Haiguang Information (海光信息) — Ying Zhiwei (应志伟): "Software Defenses Can Be Bypassed; the Foundation of AI Security Is Untamperable Hardware"

Warning from Haiguang: software patches are not enough

It has been reported that Ying Zhiwei (应志伟) of Haiguang Information (海光信息) warned that growing stacks of software defenses around large language models are ultimately fragile and can be bypassed, and that true AI security must rest on untamperable hardware. The claim lands amid a flurry of Chinese and international work aimed at fixing LLM limitations — especially short, brittle memory — with engineering band‑aids: external memory layers, compression tricks, and retrieval systems. But are those fixes durable when adversaries and sophisticated attackers are considered?

Memory "patches" proliferate, but they are not one solution

Chinese and global labs have produced many memory-layer innovations — Claude‑Mem (reportedly 50,000+ GitHub stars), Mem0, Letta (formerly MemGPT), LongLLMLingua, Acon, and others — that use compression, external databases, or layered virtual‑memory concepts to make models remember more across sessions. These approaches trade off capacity, latency and model portability: compression is cheap but limited; external memories scale but add system complexity; soft‑prompt encodings yield extreme compression but only work for specific, long‑lived models.
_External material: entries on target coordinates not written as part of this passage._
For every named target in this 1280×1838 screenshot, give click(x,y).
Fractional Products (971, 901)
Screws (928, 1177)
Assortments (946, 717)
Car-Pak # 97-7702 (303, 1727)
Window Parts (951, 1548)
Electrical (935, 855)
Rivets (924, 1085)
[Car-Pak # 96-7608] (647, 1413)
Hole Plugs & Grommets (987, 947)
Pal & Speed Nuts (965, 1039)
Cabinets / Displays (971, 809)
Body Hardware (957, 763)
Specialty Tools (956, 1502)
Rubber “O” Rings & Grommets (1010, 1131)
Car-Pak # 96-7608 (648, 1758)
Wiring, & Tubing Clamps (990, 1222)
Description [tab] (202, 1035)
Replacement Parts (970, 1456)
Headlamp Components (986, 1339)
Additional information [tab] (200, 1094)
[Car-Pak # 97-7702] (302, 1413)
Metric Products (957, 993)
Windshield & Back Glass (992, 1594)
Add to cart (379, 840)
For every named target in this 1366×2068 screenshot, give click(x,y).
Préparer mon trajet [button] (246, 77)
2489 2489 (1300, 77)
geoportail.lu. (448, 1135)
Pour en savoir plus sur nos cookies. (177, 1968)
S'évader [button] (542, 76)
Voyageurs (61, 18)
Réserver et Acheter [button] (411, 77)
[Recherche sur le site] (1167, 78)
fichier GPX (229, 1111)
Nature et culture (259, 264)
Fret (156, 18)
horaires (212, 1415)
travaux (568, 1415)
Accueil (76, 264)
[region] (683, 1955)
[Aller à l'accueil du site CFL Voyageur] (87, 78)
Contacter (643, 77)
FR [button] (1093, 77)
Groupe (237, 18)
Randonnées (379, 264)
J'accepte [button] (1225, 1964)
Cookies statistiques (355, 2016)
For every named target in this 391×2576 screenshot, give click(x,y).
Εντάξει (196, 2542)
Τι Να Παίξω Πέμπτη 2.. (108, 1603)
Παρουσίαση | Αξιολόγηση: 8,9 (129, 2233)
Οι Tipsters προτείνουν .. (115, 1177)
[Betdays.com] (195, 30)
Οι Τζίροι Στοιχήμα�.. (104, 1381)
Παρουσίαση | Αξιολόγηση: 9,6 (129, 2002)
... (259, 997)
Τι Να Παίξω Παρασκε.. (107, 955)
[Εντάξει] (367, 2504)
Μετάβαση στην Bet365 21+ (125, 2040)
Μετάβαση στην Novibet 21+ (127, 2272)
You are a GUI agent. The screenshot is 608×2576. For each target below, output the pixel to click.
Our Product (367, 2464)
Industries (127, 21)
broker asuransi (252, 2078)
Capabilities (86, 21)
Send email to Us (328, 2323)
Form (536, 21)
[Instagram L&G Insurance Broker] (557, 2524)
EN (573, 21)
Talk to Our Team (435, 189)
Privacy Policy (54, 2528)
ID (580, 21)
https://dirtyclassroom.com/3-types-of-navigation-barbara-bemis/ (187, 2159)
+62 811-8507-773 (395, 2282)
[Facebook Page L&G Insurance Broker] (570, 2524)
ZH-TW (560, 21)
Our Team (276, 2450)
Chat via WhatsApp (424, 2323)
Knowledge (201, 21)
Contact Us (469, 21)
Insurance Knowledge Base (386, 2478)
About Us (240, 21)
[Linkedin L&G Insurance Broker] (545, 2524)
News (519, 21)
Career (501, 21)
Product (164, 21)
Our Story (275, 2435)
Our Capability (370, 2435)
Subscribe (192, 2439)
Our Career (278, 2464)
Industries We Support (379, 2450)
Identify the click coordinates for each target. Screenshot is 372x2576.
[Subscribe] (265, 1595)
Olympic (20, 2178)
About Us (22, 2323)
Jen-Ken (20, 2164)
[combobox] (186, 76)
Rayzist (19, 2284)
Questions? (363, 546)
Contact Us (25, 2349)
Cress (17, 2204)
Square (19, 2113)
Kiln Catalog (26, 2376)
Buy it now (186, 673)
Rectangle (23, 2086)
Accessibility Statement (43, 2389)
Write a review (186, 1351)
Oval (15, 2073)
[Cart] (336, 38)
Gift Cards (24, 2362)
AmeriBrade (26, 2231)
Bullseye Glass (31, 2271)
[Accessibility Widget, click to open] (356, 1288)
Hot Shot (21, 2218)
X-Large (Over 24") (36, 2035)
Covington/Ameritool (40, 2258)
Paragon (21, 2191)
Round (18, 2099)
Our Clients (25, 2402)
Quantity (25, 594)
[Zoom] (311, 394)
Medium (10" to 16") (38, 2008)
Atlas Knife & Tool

It has been reported that some systems show big benchmark gains — lower token use, faster responses, higher multi‑hop scores — yet industry insiders describe them as pragmatic stopgaps rather than cures.

Architecture and geopolitics push toward hardware roots

Researchers also argue the root problem is architectural: Transformer attention scales quadratically with context length, so expanding windows quickly becomes computationally infeasible. Work such as DeepSeek's sparse‑attention efforts and Qwen3‑Next attempts to rethink attention are important. But Ying’s point widens the frame: software and model redesigns are still software. Hardware guarantees — tamper‑resistant chips, trusted execution environments and attestation — underpin claims about provenance, integrity and in‑field security. With U.S. export controls and broader supply‑chain restrictions shaping access to advanced semiconductors, it has been reported that China is accelerating domestic hardware initiatives to pair new AI models with trusted silicon.

Can a software stack ever be made as trustworthy as a sealed hardware root of trust? Ying says no. As companies stitch memory fixes on top of models, the strategic debate shifts: invest more in clever software, or build a hardware foundation that attackers cannot rewrite? The answer will shape who can safely deploy large‑scale AI in contested and regulated environments.